The results were good - consistent with the game’s tone and definitely saved me time. When I asked for some sample phrases for one part of the game, I liked all the suggestions so much that instead of picking one, I incorporated them all, randomized. The AI’s output actually made that bit better than what I was planning. If you play through the game to the very end, you can check for yourself.

I’m not a great writer by any means, but if you play through the game to the very end, I think it did a better job than me, actually.

Conclusion: Stop Thinking ‘Tool’, Start Being The Sand Whisperer

So, did AI co-develop this game? That question feels increasingly irrelevant. AI isn’t just a tool anymore. It’s a basic resource - intelligence itself. That artificial sand we can shape.

My role felt less like a traditional developer and more like a Landscaper or Sand Whisperer, perhaps. I built the setup, defined the channels for the AI sand, picked the results, and sometimes smoothed the edges. But the AI did all the work across design, code, infrastructure, and writing.

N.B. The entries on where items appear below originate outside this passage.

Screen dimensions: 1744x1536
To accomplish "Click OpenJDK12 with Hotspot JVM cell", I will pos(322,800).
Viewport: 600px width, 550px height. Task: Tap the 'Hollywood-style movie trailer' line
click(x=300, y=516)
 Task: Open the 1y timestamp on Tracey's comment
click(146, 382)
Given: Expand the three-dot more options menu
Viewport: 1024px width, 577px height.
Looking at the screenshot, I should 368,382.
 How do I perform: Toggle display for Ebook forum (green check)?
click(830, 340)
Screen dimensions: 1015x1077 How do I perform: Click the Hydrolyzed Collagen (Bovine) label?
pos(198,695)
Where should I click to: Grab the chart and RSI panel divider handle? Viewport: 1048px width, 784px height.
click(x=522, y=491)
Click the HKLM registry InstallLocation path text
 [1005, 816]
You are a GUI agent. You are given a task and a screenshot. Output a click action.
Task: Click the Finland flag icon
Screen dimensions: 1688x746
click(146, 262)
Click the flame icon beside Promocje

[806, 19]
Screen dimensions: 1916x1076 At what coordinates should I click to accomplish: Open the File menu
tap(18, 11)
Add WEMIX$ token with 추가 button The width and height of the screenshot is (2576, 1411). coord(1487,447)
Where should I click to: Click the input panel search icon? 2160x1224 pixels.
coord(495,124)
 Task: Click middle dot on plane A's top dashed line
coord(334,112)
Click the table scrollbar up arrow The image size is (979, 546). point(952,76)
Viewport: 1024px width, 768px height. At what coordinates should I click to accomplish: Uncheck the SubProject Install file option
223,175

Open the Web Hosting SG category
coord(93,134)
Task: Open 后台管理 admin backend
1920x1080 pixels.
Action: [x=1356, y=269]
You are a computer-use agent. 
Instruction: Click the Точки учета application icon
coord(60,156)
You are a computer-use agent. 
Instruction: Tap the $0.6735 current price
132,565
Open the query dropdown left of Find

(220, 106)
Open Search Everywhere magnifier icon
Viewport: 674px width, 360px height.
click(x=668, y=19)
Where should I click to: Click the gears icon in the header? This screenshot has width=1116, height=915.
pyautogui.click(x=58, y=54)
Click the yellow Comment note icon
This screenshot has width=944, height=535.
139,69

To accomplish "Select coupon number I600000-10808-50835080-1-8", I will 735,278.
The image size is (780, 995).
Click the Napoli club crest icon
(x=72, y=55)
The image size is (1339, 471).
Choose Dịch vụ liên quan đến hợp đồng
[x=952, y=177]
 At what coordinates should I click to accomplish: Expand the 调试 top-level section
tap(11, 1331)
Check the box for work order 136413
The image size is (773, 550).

The things AI can build alone are getting bigger, fast. The important skills are changing: designing AI-readable systems, getting good at creating effective contexts, developing taste to pick AI results, and building the solid setup needed to manage the flow.

It’s not a question of whether you should use AI. It’s how well you can use this powerful new resource. For me, this jam showed building around AI, making that intelligence go through every part of creation, isn’t just possible - it’s a mistake not to.

The bottom line is this - Look: If we’re trying to build a Sand God, we might as well think of it as sand, alright?